Assignment: Only the lines below between the ones containing "Screen dimensions: 596x390" and "Given: Select the 'Other' row label", inclusive, are to be reproduced, each exactly as it stands.

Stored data
● ● ● ●

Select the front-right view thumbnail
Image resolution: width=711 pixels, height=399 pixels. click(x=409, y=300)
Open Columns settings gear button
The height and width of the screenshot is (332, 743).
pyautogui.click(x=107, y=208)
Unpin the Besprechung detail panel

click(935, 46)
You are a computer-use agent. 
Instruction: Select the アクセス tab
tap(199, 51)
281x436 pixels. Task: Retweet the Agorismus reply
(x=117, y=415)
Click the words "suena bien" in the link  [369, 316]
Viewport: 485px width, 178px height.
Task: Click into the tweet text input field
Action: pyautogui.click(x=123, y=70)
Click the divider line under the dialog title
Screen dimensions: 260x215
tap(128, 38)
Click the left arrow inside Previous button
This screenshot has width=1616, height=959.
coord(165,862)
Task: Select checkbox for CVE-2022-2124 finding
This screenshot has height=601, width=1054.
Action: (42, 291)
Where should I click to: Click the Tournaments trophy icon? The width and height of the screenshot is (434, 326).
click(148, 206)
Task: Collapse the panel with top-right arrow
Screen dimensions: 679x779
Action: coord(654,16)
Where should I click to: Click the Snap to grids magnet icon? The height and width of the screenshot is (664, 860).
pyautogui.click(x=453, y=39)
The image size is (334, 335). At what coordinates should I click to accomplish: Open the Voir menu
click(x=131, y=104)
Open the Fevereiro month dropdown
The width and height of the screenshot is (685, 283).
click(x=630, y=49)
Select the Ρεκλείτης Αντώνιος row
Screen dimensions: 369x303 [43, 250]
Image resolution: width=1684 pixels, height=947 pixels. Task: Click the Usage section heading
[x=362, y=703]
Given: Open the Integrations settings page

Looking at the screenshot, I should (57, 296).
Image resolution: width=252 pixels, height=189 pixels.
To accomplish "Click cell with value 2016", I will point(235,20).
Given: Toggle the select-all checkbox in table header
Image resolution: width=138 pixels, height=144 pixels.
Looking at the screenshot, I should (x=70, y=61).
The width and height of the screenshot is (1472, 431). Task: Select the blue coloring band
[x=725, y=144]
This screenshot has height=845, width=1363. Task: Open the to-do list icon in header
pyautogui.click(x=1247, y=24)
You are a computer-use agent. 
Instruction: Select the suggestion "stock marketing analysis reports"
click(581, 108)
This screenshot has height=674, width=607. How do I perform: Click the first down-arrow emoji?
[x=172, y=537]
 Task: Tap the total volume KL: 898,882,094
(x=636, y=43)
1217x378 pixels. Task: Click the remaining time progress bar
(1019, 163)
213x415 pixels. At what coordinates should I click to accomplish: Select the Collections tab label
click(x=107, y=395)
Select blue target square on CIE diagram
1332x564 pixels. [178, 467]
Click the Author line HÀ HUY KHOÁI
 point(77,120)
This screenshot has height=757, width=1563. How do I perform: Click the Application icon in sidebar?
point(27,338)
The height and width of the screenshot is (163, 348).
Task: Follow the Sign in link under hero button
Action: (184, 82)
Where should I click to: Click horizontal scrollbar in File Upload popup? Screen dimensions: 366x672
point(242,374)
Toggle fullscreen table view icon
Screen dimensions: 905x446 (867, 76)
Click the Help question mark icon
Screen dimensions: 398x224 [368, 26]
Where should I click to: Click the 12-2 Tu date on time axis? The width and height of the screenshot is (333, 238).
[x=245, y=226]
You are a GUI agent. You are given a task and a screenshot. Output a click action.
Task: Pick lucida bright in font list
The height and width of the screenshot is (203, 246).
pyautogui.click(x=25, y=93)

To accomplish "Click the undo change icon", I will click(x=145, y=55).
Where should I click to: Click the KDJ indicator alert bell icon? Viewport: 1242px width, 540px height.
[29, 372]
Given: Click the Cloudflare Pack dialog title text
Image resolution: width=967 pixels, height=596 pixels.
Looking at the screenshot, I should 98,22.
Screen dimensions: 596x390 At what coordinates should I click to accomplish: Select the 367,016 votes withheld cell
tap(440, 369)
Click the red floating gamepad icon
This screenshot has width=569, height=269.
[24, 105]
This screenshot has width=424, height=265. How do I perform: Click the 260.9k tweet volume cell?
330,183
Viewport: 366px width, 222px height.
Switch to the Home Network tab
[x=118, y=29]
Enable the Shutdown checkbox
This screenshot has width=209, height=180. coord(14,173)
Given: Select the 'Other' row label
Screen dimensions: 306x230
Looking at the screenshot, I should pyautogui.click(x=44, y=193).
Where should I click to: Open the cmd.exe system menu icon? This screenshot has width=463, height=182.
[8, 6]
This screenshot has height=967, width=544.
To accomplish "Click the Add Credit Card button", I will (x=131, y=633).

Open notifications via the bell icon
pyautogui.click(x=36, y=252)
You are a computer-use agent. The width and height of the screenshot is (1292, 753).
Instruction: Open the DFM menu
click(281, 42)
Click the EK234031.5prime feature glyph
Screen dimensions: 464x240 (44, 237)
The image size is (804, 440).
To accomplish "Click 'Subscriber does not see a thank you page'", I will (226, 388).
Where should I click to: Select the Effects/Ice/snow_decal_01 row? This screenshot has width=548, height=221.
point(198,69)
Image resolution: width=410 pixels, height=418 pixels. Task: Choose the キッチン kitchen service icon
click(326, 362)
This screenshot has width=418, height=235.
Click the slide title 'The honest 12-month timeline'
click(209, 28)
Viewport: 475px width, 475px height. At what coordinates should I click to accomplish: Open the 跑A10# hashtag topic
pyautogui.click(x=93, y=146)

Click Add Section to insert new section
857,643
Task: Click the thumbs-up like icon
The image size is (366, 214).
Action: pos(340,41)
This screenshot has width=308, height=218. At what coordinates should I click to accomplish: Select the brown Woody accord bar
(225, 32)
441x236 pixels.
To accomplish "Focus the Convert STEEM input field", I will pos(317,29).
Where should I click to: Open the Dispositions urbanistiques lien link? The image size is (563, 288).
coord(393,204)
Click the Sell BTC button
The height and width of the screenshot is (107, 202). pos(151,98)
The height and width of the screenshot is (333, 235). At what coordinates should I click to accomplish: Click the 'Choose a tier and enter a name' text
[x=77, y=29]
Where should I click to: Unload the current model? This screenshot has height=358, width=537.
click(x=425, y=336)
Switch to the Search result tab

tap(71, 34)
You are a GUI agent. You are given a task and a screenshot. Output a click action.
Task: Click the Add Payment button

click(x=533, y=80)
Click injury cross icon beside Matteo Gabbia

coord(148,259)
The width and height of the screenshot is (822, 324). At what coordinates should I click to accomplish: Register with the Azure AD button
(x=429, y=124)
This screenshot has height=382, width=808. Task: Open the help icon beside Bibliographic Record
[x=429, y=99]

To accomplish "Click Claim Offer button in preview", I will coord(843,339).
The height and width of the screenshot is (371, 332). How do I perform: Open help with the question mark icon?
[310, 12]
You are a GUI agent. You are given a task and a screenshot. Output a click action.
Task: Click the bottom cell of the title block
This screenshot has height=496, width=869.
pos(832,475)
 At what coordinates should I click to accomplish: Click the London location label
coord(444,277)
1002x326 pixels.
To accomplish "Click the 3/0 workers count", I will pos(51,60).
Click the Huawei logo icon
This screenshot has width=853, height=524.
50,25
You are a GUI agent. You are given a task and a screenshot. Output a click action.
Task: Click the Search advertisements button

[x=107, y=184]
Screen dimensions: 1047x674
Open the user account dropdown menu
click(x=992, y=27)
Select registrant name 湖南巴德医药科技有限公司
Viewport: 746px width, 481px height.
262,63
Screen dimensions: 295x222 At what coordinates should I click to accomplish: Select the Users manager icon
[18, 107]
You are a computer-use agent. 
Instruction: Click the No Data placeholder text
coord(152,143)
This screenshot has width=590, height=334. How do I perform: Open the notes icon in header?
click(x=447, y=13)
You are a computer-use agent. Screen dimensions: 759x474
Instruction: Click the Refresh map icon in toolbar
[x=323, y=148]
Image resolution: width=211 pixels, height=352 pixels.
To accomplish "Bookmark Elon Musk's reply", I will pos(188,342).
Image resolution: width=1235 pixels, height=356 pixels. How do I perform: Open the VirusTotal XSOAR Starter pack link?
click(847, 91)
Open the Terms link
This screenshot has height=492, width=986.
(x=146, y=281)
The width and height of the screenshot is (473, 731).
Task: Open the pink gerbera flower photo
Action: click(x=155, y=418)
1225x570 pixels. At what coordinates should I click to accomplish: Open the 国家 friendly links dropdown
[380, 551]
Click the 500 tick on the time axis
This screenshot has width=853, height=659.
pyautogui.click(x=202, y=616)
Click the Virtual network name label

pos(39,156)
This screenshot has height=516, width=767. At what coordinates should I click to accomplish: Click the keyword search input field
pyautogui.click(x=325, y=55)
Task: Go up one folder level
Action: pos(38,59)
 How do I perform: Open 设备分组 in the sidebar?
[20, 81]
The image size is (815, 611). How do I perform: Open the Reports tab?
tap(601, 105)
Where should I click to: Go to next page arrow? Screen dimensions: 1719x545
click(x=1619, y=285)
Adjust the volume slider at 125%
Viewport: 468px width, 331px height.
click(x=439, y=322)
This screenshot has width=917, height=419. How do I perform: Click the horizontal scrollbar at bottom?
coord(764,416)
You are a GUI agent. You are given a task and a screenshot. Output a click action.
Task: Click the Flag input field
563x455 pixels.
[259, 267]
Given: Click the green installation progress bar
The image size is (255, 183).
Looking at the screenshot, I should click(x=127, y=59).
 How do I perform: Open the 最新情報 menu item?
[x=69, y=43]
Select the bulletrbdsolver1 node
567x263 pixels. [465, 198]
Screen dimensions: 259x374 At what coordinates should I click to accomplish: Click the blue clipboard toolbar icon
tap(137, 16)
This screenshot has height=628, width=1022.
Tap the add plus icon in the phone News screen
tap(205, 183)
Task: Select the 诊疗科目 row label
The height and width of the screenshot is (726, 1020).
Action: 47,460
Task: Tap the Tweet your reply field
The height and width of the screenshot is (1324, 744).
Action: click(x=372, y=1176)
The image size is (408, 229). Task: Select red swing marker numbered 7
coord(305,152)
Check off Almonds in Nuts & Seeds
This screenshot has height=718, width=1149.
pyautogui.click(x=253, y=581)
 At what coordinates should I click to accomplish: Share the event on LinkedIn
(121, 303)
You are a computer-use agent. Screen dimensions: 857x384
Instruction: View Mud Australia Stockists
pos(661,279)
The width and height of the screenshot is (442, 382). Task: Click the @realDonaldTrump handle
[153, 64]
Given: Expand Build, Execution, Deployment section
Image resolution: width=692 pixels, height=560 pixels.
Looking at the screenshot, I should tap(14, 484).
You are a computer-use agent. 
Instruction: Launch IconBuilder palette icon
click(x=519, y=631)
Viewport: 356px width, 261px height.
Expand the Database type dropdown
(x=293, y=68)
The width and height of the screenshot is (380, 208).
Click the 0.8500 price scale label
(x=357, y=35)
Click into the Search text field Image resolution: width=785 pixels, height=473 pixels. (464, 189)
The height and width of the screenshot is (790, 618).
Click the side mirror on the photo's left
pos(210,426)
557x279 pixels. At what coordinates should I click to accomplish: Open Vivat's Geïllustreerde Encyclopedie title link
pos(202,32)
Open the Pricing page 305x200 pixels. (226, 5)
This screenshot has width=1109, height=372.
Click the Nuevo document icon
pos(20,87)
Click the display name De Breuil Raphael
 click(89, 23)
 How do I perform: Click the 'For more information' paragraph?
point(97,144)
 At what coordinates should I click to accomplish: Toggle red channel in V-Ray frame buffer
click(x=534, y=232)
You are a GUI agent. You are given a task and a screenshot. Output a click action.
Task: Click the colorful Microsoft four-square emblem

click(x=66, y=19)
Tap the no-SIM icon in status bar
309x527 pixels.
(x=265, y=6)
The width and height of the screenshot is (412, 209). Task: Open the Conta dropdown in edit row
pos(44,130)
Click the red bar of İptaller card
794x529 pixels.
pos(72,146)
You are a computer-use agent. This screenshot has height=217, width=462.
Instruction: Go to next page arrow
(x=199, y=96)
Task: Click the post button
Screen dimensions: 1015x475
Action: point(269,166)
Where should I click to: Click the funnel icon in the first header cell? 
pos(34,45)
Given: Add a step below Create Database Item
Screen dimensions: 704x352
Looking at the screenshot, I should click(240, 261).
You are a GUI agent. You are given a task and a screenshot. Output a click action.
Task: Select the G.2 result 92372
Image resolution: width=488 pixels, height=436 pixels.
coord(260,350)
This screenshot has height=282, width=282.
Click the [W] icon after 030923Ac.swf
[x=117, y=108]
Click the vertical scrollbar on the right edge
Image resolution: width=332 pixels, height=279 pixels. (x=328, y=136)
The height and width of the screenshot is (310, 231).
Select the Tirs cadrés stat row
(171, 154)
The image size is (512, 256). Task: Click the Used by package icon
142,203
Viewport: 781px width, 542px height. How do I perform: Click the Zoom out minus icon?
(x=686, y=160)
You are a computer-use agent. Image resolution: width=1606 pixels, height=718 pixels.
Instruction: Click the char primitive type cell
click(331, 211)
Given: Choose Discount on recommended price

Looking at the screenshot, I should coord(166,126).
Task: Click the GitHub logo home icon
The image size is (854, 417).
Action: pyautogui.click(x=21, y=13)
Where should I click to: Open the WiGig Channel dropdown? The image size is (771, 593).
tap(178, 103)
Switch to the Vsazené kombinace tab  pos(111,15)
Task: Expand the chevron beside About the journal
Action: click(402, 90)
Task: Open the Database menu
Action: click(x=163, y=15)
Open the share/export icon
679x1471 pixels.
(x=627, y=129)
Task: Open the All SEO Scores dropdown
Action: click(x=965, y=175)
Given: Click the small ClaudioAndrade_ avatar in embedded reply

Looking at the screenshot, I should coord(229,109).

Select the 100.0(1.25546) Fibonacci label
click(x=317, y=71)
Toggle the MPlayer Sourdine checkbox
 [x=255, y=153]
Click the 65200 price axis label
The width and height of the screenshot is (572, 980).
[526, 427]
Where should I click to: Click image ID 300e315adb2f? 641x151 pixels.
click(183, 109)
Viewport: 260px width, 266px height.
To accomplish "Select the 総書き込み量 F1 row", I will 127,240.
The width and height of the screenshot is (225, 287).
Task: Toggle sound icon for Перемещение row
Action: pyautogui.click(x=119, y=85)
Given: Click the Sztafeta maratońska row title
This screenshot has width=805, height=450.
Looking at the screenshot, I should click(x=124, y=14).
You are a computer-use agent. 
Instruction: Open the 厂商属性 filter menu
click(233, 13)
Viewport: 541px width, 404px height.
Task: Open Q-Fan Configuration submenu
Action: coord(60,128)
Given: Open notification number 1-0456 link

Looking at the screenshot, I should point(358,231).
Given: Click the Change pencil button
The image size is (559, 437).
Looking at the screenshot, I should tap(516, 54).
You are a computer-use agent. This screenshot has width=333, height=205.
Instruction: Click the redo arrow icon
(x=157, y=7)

● ● ● ●

Answer section:
Screen dimensions: 596x390 At what coordinates should I click to accomplish: Select the 367,016 votes withheld cell
tap(440, 369)
Click the red floating gamepad icon
This screenshot has width=569, height=269.
[24, 105]
This screenshot has width=424, height=265. How do I perform: Click the 260.9k tweet volume cell?
330,183
Viewport: 366px width, 222px height.
Switch to the Home Network tab
[x=118, y=29]
Enable the Shutdown checkbox
This screenshot has width=209, height=180. coord(14,173)
Given: Select the 'Other' row label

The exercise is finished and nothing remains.